No momento do recebimento da doação, o donatário aufere uma receita decorrente do enriquecimento de seu patrimônio, independentemente de qualquer compromisso ou obrigação, e esse valor deve integrar os resultados não operacionais da empresa.

Tributação na venda posterior dos bens recebidos em doação

Quando os bens recebidos em doação são posteriormente vendidos, gerando uma receita de vendas para a pessoa jurídica, ocorre um novo fato gerador da Contribuição para o PIS/Pasep e da Cofins. Dessa forma, as contribuições incidem normalmente sobre essas receitas de venda, nos termos dos arts. 1º da Lei nº 10.637/2002 e da Lei nº 10.833/2003.

Isso significa que há uma dupla tributação legal: primeiro no momento do recebimento da doação (sobre o valor de mercado do bem) e depois no momento da venda (sobre o valor da receita auferida com a venda).

Diferenças entre bonificações como desconto incondicional e como doação

É fundamental compreender que nem toda bonificação em mercadoria será tratada como doação para fins tributários. Quando a bonificação estiver vinculada a uma operação de venda e for caracterizada como desconto incondicional (constando na nota fiscal como redutor do preço), não haverá incidência das contribuições sobre esse valor.

Conforme o §3º, V, “a”, do art. 1º tanto da Lei nº 10.637/2002 quanto da Lei nº 10.833/2003, os descontos incondicionais concedidos podem ser excluídos da base de cálculo das contribuições. Portanto, se a bonificação em mercadorias se enquadrar no conceito de desconto incondicional, não haverá tributação pelo PIS/Cofins sobre esses valores.

Conclusão sobre a tributação de bonificações em mercadorias

Com base na Solução de Consulta nº 291/2017, a Receita Federal conclui que, na sistemática não cumulativa do PIS/Cofins:

  • Bonificações em mercadorias entregues gratuitamente, a título de mera liberalidade, sem vinculação à operação de venda, são consideradas receita de doação para a recebedora dos produtos (donatária), incidindo a Contribuição para o PIS/Pasep e a Cofins sobre o valor de mercado desses bens;
  • A receita de vendas oriunda de bens recebidos a título de doação deve sofrer a incidência da Contribuição para o PIS/Pasep e da Cofins, na forma da legislação geral das referidas contribuições.
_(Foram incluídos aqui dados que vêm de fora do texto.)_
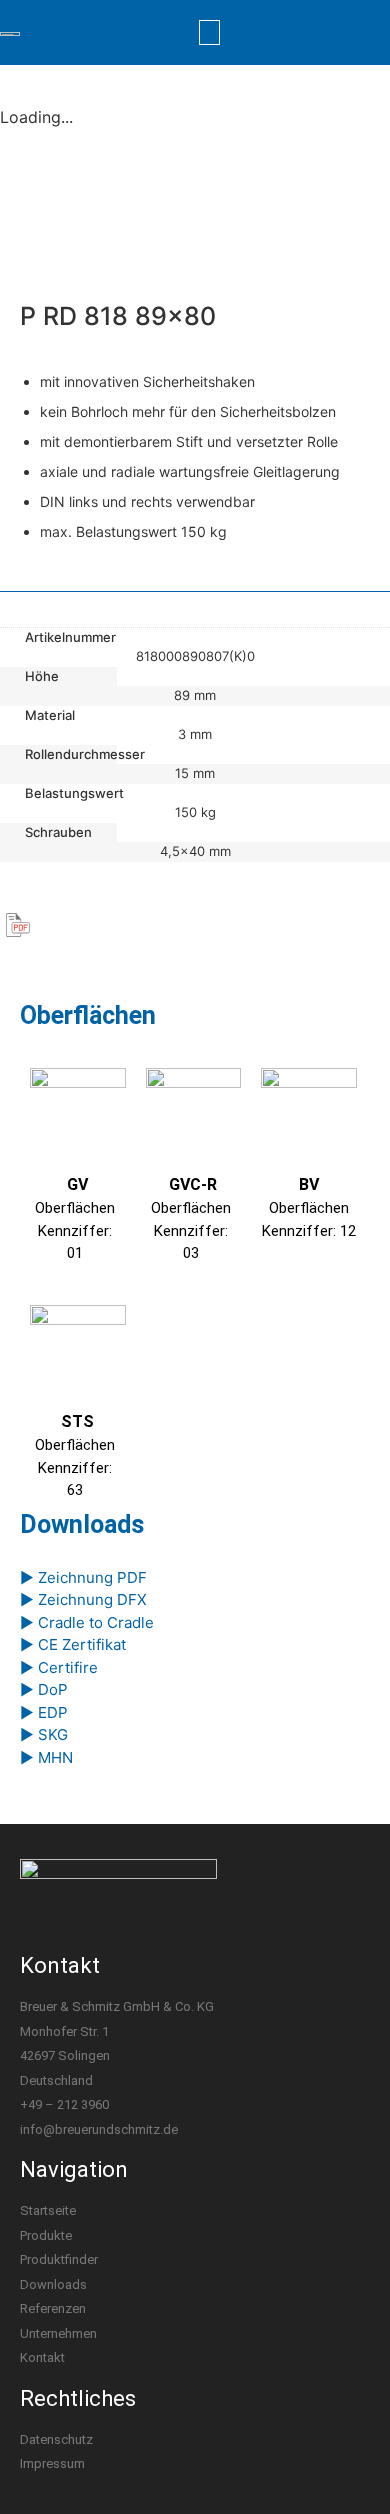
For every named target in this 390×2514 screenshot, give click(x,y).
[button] (210, 32)
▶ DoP (44, 1689)
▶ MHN (46, 1757)
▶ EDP (44, 1712)
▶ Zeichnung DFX (83, 1599)
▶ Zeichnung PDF (83, 1577)
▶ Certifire (59, 1667)
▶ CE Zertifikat (73, 1644)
Impactos práticos para as empresas

Esta interpretação da Receita Federal tem impactos significativos para as empresas que recebem bonificações em mercadorias:

  1. Maior carga tributária: Quando as bonificações são caracterizadas como doação, há dupla tributação – no recebimento e na venda posterior;
  2. Necessidade de controles específicos: As empresas precisam separar claramente as bonificações que são descontos incondicionais daquelas que são doações;
  3. Impacto no fluxo de caixa: A tributação no momento do recebimento da doação exige desembolso financeiro antes mesmo da realização da venda;
  4. Avaliação do valor de mercado: É necessário estabelecer critérios consistentes para determinar o valor de mercado dos bens recebidos em doação.

Recomendações para os contribuintes

Diante desse entendimento da Receita Federal, recomenda-se às empresas que recebem bonificações em mercadorias:

  • Analisar cuidadosamente a natureza de cada bonificação recebida para determinar se configura desconto incondicional ou doação;
  • Documentar adequadamente as bonificações, especificando sua vinculação ou não a operações de venda;
  • Adotar critérios consistentes para a avaliação do valor de mercado dos bens recebidos em doação;
  • Revisar os procedimentos fiscais e contábeis para garantir o correto tratamento tributário das bonificações;
  • Considerar os impactos tributários ao negociar bonificações com fornecedores, buscando, quando possível, estruturá-las como descontos incondicionais para evitar a dupla tributação.

A correta identificação e tratamento tributário das bonificações em mercadorias é essencial para evitar autuações fiscais e contingências tributárias relacionadas à Contribuição para o PIS/Pasep e à Cofins na sistemática não cumulativa.

É importante ressaltar que a Solução de Consulta nº 291/2017 está disponível na íntegra no site da Receita Federal, e pode ser consultada pelos contribuintes para melhor compreensão do tema.